**Consigne détaillée**
Mettez à jour le passage de l'article sur la mixité sociale dans les collèges de Nîmes, en commençant par « À la rentrée » et en allant jusqu'à « selon les établissements. ». Remplacez-y « mitigé » par « contrasté ».

**Texte cité**
* * *

À la rentrée 2018, six collèges nîmois ont été re-sectorisés et près de 600 élèves ont été déplacés. Cinq ans plus tard, le bilan est mitigé selon les établissements.

La mixité sociale à l’école, il y a ceux qui la fuient, comme la ministre de l’Education nationale, Amélie Oudéa-Castéra. Et puis il y a ceux qui cherchent des solutions.

À Nîmes, un véritable effort politique a été mené auprès de plusieurs collèges de la ville, pour la rentrée 2018. « Un travail en commun, par-delà les oppositions politiques », souligne Nathalie Nury, vice-présidente (PS) de département du Gard chargée des collèges, qui a mené ce chantier avec son homologue d’alors à la ville, Valérie Rouverand, adjointe (LR) chargée de l’éducation1.

Dans le sillage de l’élan politique de la ministre de l’Éducation nationale de l’époque, Najat Vallaud-Belkacem, le conseil départemental s’empare du sujet dès 2016 et décide de fermer le collège Diderot, un collège REP+ situé au sein du Valdegour, quartier nîmois défavorisé à l’ouest de la ville. « Beaucoup de familles évitaient ce collège : on comptait 280 élèves pour une capacité d’accueil de 600 », souligne Nathalie Nury. Le redéploiement de ces élèves vers d’autres collèges s’accompagne d’un redécoupage de la carte scolaire.

Au total, 600 élèves sont déplacés, en essayant de respecter dans chaque établissement un ratio de 30 % d’élèves défavorisés pour 70 % d’élèves plus favorisés, ratio qui permet un changement en douceur tout en permettant une vraie évolution, sans effrayer les acteurs.

Le rectorat, lui, travaille alors à limiter les stratégies d’évitement des familles : les demandes de dérogations dans le public sont bloquées, tout comme les créations de places dans le privé. Surtout, dans chaque collège concerné, des réunions sont organisées.

« Les parents avaient peur, aussi bien dans les collèges qui accueillent, que parmi ceux de Diderot, se rappelle Valérie Rouverand. Il y avait la crainte de voir son enfant quitter le quartier, estime l’ancienne adjointe municipale. Nous avons dû prendre le temps pour rassurer les familles et les accompagner. »

Cinq ans après, le bilan est contrasté. À Rostand, tout va pour le mieux : le collège, qui avait accueilli 130 anciens élèves de Diderot, continue de recruter au sein du Valdegour, sans perdre les enfants des familles plus aisées des alentours. « Le taux de réussite au brevet n’a pas chuté, et le nombre de conseils de discipline n’a pas explosé », souligne Nathalie Nury.

Bilan mitigé

Dans d’autres établissements, le résultat s’avère plus nuancé. À Jules Vernes, dans le quartier Puech-du-Teil, l’Indice de position sociale (IPS) plafonne à 71, contre 103 pour la moyenne nationale. Pour rappel, l’IPS résume le statut social moyen des élèves qu’accueille un collège : plus il est élevé, plus l’établissement recrute au sein des enfants de familles aisées.

« Une vraie politique d’attractivité avait été menée, notamment avec la création de section sport études ou encore de classe bilingue, souligne Jérôme Amicel, du Snes-FSU du Gard. Mais les moyens n’ont pas été reconduits dans le temps. Et les familles se sont détournées de cet établissement. »

* * *

**Extrait des données**
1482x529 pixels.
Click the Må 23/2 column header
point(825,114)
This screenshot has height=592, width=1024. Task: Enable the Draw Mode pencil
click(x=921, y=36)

* * *

**Corrigé**
À la rentrée 2018, six collèges nîmois ont été re-sectorisés et près de 600 élèves ont été déplacés. Cinq ans plus tard, le bilan est contrasté selon les établissements.